EXERCISE INSTRUCTIONS: Collect all lines containing the word "three" from the data.

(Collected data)
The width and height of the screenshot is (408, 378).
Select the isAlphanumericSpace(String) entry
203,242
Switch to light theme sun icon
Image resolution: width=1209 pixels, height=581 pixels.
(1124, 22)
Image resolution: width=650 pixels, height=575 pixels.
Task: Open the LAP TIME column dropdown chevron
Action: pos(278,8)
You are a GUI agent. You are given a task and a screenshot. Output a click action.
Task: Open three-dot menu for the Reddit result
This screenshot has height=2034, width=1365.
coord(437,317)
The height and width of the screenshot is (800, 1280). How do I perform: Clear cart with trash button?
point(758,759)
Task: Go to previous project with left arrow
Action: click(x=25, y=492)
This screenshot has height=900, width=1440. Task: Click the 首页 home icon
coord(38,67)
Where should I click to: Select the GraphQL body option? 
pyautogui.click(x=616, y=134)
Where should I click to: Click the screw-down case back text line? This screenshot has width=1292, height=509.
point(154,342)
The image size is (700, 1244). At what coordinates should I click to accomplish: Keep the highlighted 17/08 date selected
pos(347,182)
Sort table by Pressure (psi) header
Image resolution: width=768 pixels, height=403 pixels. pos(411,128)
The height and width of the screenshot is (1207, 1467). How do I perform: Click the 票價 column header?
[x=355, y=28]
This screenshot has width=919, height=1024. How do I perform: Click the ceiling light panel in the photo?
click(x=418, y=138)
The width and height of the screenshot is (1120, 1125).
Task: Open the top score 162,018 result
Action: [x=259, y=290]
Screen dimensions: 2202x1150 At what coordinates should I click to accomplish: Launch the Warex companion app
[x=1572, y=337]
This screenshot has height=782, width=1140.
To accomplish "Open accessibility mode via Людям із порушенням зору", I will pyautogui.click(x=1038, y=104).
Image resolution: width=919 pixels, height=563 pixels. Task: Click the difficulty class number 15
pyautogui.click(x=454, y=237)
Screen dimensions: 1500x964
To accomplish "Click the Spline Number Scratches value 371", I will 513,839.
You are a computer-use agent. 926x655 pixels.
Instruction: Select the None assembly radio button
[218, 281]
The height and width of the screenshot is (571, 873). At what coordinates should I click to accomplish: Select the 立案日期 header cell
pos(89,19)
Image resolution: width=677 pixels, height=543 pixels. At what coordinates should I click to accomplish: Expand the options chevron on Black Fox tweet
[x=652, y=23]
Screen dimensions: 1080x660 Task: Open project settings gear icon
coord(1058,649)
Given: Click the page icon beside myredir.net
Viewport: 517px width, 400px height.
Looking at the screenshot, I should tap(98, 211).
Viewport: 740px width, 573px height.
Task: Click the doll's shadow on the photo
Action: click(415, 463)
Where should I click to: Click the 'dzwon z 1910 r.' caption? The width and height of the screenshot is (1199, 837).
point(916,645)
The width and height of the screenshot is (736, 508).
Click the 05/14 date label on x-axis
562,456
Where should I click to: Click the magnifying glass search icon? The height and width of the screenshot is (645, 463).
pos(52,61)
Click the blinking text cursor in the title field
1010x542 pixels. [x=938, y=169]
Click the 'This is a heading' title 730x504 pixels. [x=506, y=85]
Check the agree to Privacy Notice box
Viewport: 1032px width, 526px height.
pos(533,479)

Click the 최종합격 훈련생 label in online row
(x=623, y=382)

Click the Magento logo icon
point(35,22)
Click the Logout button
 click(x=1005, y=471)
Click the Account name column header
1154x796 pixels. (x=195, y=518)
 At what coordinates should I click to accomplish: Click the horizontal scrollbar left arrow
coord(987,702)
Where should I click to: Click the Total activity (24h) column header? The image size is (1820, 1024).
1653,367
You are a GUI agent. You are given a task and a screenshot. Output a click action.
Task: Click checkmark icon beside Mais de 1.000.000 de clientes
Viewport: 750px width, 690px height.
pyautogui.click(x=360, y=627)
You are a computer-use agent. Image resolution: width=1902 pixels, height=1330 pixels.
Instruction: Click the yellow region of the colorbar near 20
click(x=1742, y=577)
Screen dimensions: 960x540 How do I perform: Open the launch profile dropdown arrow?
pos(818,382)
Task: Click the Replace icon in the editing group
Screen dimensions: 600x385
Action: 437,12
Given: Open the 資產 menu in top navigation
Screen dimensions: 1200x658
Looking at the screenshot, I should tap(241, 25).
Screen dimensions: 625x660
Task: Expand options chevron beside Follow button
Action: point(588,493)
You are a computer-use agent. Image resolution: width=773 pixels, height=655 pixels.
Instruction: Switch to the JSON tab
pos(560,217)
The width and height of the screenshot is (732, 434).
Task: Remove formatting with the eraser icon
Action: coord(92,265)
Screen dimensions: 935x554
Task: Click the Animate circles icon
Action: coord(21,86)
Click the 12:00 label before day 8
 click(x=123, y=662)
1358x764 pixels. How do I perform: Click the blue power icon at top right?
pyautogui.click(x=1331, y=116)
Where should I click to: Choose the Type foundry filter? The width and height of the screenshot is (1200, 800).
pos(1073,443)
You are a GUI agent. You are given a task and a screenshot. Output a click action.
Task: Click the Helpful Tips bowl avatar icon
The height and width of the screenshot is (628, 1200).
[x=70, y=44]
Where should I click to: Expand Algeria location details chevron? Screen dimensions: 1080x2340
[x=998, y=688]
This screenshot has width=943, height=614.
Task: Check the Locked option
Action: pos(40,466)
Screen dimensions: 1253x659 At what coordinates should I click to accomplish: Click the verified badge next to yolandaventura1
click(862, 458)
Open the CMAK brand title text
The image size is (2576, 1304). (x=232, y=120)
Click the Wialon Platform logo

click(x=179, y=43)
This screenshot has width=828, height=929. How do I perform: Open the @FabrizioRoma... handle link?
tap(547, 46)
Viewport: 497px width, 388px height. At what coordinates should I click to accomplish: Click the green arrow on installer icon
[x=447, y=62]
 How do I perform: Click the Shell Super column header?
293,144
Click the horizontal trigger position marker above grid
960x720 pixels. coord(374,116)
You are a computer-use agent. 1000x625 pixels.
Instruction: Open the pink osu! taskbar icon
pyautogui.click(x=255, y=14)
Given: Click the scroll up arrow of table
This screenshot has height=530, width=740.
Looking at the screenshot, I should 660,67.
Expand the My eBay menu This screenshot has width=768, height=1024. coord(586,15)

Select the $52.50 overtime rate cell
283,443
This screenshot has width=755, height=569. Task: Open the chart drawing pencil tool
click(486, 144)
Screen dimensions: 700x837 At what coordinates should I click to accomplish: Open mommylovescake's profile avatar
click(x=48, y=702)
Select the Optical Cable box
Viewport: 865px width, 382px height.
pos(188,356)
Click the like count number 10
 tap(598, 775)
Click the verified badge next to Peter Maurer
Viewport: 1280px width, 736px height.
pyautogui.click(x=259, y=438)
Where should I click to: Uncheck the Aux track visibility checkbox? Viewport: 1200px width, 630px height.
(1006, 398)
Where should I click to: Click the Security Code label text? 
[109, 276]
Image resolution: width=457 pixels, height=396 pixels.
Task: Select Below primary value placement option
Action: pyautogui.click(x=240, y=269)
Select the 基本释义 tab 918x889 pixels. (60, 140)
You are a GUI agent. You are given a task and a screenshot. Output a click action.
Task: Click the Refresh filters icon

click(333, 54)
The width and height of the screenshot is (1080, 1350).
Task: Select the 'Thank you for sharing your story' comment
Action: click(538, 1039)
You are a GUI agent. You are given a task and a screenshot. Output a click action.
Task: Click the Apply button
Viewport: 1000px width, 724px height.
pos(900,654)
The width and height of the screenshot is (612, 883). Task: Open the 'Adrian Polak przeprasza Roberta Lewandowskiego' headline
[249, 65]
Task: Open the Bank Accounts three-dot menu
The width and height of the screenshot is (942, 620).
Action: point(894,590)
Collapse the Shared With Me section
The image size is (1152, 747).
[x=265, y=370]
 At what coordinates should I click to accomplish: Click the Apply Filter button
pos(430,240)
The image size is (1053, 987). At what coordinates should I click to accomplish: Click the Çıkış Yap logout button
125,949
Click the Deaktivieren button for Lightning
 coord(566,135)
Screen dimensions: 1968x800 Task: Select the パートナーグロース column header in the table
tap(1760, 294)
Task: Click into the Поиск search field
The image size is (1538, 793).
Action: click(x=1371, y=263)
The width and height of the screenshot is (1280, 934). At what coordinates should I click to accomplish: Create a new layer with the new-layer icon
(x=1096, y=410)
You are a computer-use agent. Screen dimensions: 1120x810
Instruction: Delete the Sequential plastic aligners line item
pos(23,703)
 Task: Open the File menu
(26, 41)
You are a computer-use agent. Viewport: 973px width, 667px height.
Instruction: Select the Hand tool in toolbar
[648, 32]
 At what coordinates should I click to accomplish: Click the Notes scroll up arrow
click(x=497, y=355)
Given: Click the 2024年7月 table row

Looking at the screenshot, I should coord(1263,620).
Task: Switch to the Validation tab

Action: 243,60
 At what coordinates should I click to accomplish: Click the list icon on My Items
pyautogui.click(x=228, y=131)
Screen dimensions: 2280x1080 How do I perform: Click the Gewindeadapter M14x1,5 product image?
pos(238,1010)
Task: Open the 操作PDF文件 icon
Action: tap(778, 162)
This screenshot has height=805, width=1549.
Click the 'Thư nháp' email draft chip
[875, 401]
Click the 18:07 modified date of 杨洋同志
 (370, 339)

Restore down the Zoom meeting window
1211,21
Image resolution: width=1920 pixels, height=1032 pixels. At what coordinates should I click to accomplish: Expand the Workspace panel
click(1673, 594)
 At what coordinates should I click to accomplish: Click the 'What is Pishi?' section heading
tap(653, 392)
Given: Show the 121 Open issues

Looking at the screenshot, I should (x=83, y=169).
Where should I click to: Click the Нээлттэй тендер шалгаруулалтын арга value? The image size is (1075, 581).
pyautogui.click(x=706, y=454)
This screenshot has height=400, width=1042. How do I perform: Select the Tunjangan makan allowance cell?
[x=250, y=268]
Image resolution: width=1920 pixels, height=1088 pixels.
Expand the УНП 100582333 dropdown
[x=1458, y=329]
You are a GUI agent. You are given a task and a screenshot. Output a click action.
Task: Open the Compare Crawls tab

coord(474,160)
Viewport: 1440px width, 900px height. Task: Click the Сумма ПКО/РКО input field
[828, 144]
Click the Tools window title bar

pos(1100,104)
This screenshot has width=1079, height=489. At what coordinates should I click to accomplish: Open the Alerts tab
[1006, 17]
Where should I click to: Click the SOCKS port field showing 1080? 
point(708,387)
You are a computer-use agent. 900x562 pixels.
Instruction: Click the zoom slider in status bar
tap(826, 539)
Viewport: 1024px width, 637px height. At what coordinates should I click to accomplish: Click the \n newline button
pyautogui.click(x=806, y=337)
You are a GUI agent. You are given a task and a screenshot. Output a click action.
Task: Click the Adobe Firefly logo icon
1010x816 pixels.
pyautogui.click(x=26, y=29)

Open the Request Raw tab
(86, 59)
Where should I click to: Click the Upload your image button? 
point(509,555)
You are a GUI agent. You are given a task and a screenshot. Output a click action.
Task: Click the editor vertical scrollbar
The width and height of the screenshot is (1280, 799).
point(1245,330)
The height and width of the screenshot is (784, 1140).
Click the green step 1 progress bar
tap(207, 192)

REPLY TO THE TASK:
Task: Open three-dot menu for the Reddit result
Task: Open the Bank Accounts three-dot menu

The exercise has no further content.